Chang e sua equipe também criaram algoritmos personalizados, treinados usando gravações das imagens do casamento de Ann, para converter os sinais cerebrais de Ann em avatares animados com vozes sintéticas e expressões faciais simuladas. No final das contas, eles criaram uma voz personalizada que soava como Ann antes da lesão.
Numa sessão de feedback após o estudo, Ann disse aos investigadores: “O simples facto de ouvir uma voz semelhante à minha é emocionalmente carregado.
"A voz é uma parte muito importante da nossa identidade", disse Chang."Não se trata apenas de comunicação, trata-se de quem somos."
Aplicação clínica
Um exoesqueleto controlado pela atividade cerebral foi testado em um menino saudável. Fonte: 160over90
Muitas melhorias são necessárias antes que os BCIs possam ser usados clinicamente. "O ideal seria uma conexão sem fio", disse Ann aos pesquisadores.Um BCI adequado para uso diário teria que ser um sistema totalmente implantável, sem conectores ou cabos visíveis, acrescentou Yvert. Ambas as equipes esperam continuar melhorando a velocidade e a precisão de seus dispositivos com algoritmos de decodificação mais poderosos.
Os participantes de ambos os estudos ainda eram capazes de usar os músculos faciais quando pensavam em falar, e as regiões cerebrais associadas à linguagem estavam intactas, disse Herff. "Isso não se aplica necessariamente a todos os pacientes."

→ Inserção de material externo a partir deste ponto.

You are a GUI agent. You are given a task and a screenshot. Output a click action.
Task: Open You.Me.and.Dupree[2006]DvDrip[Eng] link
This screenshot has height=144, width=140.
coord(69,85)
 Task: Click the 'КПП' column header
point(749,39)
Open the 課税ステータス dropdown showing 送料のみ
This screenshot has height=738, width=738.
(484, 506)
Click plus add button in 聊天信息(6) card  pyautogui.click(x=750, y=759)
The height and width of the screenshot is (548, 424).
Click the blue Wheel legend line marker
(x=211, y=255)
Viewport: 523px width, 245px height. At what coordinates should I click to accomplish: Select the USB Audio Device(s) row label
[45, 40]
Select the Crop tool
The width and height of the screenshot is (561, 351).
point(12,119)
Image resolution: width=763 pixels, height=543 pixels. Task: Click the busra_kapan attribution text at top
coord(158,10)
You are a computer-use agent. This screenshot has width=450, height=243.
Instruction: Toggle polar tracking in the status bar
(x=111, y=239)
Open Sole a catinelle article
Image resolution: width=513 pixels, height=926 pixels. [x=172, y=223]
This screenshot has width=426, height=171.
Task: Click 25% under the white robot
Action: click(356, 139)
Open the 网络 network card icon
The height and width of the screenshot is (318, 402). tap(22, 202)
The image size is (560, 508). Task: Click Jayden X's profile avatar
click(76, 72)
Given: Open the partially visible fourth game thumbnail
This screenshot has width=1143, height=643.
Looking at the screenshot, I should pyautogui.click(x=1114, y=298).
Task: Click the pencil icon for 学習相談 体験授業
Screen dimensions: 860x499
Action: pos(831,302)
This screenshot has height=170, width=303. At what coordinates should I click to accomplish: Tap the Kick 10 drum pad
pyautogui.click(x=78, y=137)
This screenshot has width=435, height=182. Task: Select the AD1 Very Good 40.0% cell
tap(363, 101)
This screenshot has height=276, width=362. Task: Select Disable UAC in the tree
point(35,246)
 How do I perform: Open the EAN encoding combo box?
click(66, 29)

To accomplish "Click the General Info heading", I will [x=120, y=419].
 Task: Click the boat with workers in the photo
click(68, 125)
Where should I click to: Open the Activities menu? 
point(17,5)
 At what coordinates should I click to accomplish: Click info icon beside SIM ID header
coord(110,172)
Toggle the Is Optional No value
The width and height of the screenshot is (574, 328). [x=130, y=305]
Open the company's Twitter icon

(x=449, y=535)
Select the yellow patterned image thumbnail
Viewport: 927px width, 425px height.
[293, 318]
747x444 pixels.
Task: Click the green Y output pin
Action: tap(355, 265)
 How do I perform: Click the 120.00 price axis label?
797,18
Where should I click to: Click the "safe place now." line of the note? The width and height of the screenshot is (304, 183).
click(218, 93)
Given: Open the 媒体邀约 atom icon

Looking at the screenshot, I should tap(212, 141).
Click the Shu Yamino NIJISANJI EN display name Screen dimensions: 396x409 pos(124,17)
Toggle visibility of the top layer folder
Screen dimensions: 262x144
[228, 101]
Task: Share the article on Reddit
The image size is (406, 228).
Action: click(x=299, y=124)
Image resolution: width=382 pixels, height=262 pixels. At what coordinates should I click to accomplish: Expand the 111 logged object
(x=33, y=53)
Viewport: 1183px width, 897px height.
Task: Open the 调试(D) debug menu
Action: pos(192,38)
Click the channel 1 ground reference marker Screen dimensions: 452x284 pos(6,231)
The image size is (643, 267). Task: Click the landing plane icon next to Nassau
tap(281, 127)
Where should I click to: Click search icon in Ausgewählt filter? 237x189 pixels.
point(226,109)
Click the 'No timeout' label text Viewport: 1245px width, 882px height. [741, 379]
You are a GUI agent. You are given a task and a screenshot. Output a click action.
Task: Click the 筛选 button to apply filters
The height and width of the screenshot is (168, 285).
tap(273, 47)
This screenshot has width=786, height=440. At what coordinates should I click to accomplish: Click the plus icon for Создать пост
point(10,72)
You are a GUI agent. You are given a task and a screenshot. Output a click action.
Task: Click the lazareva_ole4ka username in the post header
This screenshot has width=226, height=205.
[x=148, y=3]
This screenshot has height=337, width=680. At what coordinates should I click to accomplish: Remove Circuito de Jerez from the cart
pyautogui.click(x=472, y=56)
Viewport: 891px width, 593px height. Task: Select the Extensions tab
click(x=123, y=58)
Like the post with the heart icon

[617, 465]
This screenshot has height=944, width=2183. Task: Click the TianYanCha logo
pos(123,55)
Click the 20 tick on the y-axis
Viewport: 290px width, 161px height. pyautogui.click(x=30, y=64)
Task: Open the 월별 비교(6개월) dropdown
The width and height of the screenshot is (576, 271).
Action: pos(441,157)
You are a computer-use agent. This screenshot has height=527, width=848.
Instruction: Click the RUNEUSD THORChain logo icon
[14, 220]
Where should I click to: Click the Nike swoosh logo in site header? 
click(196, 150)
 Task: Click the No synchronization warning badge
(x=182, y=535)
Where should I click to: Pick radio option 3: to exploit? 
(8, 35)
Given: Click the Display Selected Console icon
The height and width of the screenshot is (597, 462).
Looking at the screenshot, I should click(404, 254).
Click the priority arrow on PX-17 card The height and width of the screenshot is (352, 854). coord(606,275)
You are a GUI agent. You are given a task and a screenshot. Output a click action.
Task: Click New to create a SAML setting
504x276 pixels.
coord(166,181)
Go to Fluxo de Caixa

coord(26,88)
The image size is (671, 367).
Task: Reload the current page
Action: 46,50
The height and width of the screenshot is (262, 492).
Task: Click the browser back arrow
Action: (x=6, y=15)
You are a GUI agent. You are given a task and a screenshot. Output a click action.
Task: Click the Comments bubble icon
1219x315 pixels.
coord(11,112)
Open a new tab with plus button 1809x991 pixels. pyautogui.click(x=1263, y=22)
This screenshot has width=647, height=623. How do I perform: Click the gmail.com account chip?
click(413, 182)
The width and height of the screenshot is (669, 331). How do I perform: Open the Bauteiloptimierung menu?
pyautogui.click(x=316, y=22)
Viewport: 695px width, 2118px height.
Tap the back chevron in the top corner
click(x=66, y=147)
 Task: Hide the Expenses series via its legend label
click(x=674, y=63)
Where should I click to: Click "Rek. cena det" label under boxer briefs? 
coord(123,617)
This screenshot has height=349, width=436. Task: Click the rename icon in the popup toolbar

“Vemos isso como uma prova de conceito, apenas para dar impulso às pessoas da área para transformá-lo em um produto utilizável”, disse Willett.
Os dispositivos também devem ser testados em grupos maiores de pessoas para comprovar sua confiabilidade. "Não importa quão elegantes sejam os dados e quão sofisticada seja a tecnologia, temos que entendê-los de uma forma muito cuidadosa", diz Judy Illes, pesquisadora de neuroética da Universidade da Colúmbia Britânica, em Vancouver, Canadá. "Temos que ter cuidado para não comprometer demais", acrescenta ela. Sua ampla aplicabilidade a grandes populações, não tenho certeza se já fizemos isso."
Referências :
[1]. Willett, FR et al. Natureza https://doi.org/10.1038/s41586-023-06377-x (2023).
[2]. Metzger, SL et al. Natureza https://doi.org/10.1038/s41586-023-06443-4 (2023).
[3]. Moisés, DA et al. N. Engl. J. Med. 385, 217–227 (2021).